Sorry. Couldn't resist...
I'm trying to teach myself to set people on fire with my mind... Is it hot in here?
Back in 1978, Arthur C. Clarke ended his book The View from Serendip by writing about a gravitational anomaly which was found off the coast of Sri Lanka (formerly Ceylon) -- the small island near India where he lives.
I am able to visit my favorite spot (Chapter 13) for only a few days a year. But now, quite unexpectedly -- and literally since I wrote the preceding paragraph! -- Serendipity has struck again. While researching a totally different subject, I've discovered a good reason for spending more time on the south coast.
It concerns the greak Sanskrit epic, the Ramayana. In this 2,200-year-old poem, the demon-king Ravanna kidnaps Sita, wife of Rama, and takes her to his island stronghold of Ceylon. Needless to say, she is ultimately released, after aerial battles involving what look suspiciously like atomic weapons and laser beams.

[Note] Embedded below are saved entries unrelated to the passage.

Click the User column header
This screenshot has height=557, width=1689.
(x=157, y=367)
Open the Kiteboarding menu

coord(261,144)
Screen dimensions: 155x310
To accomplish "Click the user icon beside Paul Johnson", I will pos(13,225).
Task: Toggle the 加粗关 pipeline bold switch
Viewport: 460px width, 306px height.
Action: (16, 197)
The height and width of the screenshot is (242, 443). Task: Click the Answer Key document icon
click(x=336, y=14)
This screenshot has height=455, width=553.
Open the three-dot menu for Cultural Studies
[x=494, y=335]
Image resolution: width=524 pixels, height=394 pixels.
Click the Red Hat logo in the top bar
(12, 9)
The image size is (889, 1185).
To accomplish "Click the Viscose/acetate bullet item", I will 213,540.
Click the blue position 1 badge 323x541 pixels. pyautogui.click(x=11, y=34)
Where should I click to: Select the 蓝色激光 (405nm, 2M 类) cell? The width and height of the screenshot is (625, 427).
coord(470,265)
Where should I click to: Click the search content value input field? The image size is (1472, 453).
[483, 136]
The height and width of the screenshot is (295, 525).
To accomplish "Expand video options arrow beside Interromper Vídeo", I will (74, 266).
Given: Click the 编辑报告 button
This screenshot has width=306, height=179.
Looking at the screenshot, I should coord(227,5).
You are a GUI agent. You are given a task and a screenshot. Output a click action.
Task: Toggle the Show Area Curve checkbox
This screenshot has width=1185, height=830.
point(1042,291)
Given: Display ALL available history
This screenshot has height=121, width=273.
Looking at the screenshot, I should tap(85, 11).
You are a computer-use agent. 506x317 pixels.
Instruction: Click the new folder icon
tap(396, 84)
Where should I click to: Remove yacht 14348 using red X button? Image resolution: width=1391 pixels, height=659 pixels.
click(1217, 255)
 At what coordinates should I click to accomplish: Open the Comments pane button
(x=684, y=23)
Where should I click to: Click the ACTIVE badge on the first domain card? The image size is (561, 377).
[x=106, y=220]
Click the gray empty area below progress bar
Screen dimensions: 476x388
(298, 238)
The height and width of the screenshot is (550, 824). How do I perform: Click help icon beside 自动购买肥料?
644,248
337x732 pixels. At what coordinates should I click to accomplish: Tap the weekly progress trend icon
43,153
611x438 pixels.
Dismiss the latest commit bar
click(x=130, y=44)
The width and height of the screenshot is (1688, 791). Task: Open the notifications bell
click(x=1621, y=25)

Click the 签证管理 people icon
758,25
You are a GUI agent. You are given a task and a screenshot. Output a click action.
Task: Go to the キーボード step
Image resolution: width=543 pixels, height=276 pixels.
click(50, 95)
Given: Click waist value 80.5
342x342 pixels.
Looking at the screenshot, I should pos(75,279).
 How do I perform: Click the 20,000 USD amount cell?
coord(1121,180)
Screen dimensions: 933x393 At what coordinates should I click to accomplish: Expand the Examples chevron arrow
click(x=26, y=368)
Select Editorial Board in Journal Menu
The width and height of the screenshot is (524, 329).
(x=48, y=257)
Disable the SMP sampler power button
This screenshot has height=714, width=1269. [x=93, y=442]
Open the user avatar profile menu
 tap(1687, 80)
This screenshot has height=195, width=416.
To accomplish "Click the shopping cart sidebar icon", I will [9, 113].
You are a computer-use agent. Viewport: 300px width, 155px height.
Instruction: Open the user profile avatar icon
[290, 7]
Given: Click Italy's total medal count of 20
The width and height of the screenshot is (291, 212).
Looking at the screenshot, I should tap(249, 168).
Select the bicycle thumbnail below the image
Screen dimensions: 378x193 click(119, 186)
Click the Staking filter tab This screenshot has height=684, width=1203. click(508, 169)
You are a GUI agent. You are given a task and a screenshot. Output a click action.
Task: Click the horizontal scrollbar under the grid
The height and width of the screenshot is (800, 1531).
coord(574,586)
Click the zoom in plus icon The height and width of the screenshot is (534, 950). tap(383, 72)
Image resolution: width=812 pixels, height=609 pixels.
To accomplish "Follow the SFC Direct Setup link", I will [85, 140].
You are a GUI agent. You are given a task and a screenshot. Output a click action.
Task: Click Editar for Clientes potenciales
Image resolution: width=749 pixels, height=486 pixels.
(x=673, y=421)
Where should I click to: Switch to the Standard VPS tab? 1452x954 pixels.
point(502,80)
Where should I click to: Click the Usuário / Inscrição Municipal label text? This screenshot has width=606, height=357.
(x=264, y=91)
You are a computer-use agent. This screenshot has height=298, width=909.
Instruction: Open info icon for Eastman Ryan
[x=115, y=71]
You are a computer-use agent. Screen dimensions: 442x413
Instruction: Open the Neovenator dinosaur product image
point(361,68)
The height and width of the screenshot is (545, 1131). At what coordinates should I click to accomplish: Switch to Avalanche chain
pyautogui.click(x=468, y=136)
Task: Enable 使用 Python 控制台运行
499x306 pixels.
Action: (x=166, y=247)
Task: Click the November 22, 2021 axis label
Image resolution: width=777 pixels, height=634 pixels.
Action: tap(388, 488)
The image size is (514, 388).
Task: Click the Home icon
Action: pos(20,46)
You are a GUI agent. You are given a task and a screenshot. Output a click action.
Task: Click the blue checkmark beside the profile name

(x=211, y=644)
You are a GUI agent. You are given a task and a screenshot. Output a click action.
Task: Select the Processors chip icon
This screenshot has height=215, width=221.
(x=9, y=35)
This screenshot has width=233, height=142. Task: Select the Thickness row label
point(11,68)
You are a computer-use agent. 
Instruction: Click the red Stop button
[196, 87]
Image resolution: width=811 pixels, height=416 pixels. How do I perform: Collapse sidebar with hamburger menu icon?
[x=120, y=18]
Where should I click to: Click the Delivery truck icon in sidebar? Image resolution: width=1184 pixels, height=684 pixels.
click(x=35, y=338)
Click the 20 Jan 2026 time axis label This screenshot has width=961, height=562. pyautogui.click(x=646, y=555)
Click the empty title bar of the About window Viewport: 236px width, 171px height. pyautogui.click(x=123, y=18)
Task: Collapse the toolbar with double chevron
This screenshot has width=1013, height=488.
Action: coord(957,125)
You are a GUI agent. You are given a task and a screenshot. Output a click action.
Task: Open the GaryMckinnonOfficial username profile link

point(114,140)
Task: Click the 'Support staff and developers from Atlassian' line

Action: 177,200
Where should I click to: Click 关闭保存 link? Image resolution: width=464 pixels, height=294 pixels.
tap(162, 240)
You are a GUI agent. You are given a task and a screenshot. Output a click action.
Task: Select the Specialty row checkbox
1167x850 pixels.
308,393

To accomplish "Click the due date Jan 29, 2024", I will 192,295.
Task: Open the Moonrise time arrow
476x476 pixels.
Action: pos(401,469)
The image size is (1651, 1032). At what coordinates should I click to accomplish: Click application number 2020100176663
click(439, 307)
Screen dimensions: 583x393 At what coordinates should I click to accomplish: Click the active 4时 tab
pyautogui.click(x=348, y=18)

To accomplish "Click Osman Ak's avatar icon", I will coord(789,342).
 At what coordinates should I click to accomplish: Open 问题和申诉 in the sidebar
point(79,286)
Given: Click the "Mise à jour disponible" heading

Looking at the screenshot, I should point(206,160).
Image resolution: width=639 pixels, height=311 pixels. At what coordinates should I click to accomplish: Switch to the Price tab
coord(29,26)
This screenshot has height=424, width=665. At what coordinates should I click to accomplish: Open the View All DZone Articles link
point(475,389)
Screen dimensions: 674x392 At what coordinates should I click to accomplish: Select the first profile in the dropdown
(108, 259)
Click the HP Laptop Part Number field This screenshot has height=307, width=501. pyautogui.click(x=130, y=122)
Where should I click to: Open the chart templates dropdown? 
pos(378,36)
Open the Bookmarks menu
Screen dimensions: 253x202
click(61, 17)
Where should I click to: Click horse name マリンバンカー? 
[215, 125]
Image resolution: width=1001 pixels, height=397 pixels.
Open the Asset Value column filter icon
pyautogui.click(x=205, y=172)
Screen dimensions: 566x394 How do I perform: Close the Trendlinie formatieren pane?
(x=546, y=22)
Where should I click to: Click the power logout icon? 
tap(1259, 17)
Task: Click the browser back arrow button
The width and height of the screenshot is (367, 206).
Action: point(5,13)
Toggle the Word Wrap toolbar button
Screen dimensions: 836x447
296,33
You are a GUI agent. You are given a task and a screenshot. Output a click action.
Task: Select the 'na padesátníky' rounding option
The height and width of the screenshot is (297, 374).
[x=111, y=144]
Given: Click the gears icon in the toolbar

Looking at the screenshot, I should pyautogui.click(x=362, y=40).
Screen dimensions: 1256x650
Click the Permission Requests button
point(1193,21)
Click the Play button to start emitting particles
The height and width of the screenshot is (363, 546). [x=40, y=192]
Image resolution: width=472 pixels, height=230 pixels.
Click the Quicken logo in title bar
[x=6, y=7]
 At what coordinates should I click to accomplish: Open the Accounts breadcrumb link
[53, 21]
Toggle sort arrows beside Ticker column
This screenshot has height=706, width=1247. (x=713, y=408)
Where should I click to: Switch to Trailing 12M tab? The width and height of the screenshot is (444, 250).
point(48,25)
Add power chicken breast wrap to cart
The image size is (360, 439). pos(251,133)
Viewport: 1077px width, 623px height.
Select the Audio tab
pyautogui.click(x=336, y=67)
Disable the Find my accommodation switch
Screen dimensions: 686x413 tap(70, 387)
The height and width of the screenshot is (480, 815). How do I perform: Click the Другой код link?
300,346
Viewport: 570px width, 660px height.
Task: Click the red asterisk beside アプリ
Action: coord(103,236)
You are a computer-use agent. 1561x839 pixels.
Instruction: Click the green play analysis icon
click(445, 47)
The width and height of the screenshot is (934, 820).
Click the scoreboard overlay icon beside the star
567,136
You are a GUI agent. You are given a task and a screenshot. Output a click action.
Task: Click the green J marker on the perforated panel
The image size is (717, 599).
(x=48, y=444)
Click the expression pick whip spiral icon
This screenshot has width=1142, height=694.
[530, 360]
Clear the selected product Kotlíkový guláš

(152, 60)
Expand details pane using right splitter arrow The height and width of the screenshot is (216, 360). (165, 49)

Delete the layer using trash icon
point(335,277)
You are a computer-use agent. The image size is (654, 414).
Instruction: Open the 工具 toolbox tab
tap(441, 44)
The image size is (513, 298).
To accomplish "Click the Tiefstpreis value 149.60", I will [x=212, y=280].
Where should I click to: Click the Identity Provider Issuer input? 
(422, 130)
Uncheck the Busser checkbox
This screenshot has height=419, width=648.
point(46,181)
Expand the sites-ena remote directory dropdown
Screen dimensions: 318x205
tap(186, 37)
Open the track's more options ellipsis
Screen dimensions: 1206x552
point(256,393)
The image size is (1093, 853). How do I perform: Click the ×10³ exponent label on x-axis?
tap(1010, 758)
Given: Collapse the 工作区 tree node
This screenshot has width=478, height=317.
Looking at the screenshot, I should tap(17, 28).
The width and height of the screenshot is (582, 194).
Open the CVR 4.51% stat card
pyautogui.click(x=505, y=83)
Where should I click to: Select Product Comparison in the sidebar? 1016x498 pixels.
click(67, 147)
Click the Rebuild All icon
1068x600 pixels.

To heal the wounded, the heroic monkey-general Hanuman is later sent back to India to fetch a medicinal herb found only in the Himalayas. Unfortunately, when he gets to the right mountain he is unable to identify the herb. No problem; he brings the whole mountain back! However, one piece drops off, on the southern tip of Ceylon. The locals believe this fragment is in fact my favourite bay, for its name in Sinhalese means "there it fell down" (onna watuna).
There it fell down. Place names usually have a meaning, though it is often lost in the mists of time. Did something really fall down, centuries or millennia ago, at Unawatuna Bay? A meteorite would be the obvious explanation; it must have been a big one for the legend to have lasted down the ages.
And here's another weird coincidence. Little Unawatuna, believe it or not, is the closest point on dry land to the world's greatest gravitational anomaly, a few hundred kilometres out in the Indian Ocean. On the Goddard Space Flight Center's 3-D map of the Earth's Gravimetric Geoid, that strange phenomenon looks liek a deep pit [1] into which the whole island of Sri Lanka is about to slide.
Let's put two and two together. A few thousand years ago, a huge object of peculiar density plunged into the Indian Ocean, creating a tradition that is remembered to this day. And it's still there, distorting the earth's gravitational field -- Terran Gravitational Anomaly I.
That might make an opening for a pretty good science-fiction movie . . . and an even better ending for this book.
Ayu Bowan.
1. One hundred and ten metres below zero reference on the Goddard model (March & Vincent, 1974).
There's quite a large bulge of ocean that trails the moon around the earth, and a similar bulge diametrically opposite to it. There's a smaller bulge due to sun tides.
The GRACE home page doesn't seem to mention the effects of tides. Doesn't all that moving mass of H2O change the planet's mass distribution enough to mess with gravimetric readings?
(Disclaimer: I am not an earth scientist.)
yes, but a ton is 2000 lbs, which makes his comment relavent and yours not.
There are few pseudo-sciences as well entrenched as Astrology. Every once in a while somebody tries to rationalize the effects of Astrology as an actual gravitational effect of the planetary alignments that has a slight but important effect on world affairs and on individual people's destiny. The problem with this is, that there are so many other variations in the Earth's gravitational field that no such effect could get through the background noise. As a geophysicist, I've used measurements of the variations in the local gravitational field to model underground structures, ranging in size from the Rio Grande Rift in New Mexico, to small landfills and service tunnels on the campus of UT Dallas. We never correct for planetary gravity. In fact, when doing gravity measurements in the field, you have to make sure to park the truck a few yards away from where you take your measurement, because an SUV has enough mass to mess up your reading. The mass of Mars, or even Jupiter is very large, but so far away that the SUV a few feet away has several orders of magnitude more influence.
Astrology doesn't work through any physical medium.